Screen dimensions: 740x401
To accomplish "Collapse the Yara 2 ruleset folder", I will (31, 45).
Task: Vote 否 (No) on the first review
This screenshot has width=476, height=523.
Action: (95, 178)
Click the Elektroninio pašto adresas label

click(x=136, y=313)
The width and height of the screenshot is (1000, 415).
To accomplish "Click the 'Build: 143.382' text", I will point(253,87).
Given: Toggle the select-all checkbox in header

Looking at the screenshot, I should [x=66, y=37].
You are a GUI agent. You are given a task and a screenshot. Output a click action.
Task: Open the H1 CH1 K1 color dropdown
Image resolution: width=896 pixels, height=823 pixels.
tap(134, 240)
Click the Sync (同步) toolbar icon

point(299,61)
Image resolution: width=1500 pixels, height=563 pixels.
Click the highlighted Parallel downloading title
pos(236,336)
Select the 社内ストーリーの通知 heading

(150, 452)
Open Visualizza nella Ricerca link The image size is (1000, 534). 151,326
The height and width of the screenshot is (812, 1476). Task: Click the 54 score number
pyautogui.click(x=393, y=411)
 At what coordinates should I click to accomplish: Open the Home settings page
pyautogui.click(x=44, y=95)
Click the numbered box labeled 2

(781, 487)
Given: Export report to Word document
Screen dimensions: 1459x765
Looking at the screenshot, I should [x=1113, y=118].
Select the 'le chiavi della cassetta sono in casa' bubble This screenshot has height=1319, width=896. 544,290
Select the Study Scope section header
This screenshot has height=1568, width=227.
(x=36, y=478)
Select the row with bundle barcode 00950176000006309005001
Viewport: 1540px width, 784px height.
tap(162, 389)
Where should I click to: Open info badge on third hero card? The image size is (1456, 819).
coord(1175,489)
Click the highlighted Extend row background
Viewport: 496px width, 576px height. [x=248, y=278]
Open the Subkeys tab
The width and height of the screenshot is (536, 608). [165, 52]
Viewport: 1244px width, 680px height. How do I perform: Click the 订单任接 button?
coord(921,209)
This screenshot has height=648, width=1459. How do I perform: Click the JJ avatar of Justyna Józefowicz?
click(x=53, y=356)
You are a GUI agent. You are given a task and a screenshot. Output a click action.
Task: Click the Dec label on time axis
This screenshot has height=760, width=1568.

= = =

• **PROBLEM TO WORK ON**
Please copy out each entry exactly as it appears above.

• **REPLY**
Screen dimensions: 740x401
To accomplish "Collapse the Yara 2 ruleset folder", I will (31, 45).
Task: Vote 否 (No) on the first review
This screenshot has width=476, height=523.
Action: (95, 178)
Click the Elektroninio pašto adresas label

click(x=136, y=313)
The width and height of the screenshot is (1000, 415).
To accomplish "Click the 'Build: 143.382' text", I will point(253,87).
Given: Toggle the select-all checkbox in header

Looking at the screenshot, I should [x=66, y=37].
You are a GUI agent. You are given a task and a screenshot. Output a click action.
Task: Open the H1 CH1 K1 color dropdown
Image resolution: width=896 pixels, height=823 pixels.
tap(134, 240)
Click the Sync (同步) toolbar icon

point(299,61)
Image resolution: width=1500 pixels, height=563 pixels.
Click the highlighted Parallel downloading title
pos(236,336)
Select the 社内ストーリーの通知 heading

(150, 452)
Open Visualizza nella Ricerca link The image size is (1000, 534). 151,326
The height and width of the screenshot is (812, 1476). Task: Click the 54 score number
pyautogui.click(x=393, y=411)
 At what coordinates should I click to accomplish: Open the Home settings page
pyautogui.click(x=44, y=95)
Click the numbered box labeled 2

(781, 487)
Given: Export report to Word document
Screen dimensions: 1459x765
Looking at the screenshot, I should [x=1113, y=118].
Select the 'le chiavi della cassetta sono in casa' bubble This screenshot has height=1319, width=896. 544,290
Select the Study Scope section header
This screenshot has height=1568, width=227.
(x=36, y=478)
Select the row with bundle barcode 00950176000006309005001
Viewport: 1540px width, 784px height.
tap(162, 389)
Where should I click to: Open info badge on third hero card? The image size is (1456, 819).
coord(1175,489)
Click the highlighted Extend row background
Viewport: 496px width, 576px height. [x=248, y=278]
Open the Subkeys tab
The width and height of the screenshot is (536, 608). [165, 52]
Viewport: 1244px width, 680px height. How do I perform: Click the 订单任接 button?
coord(921,209)
This screenshot has height=648, width=1459. How do I perform: Click the JJ avatar of Justyna Józefowicz?
click(x=53, y=356)
You are a GUI agent. You are given a task and a screenshot. Output a click action.
Task: Click the Dec label on time axis
This screenshot has height=760, width=1568.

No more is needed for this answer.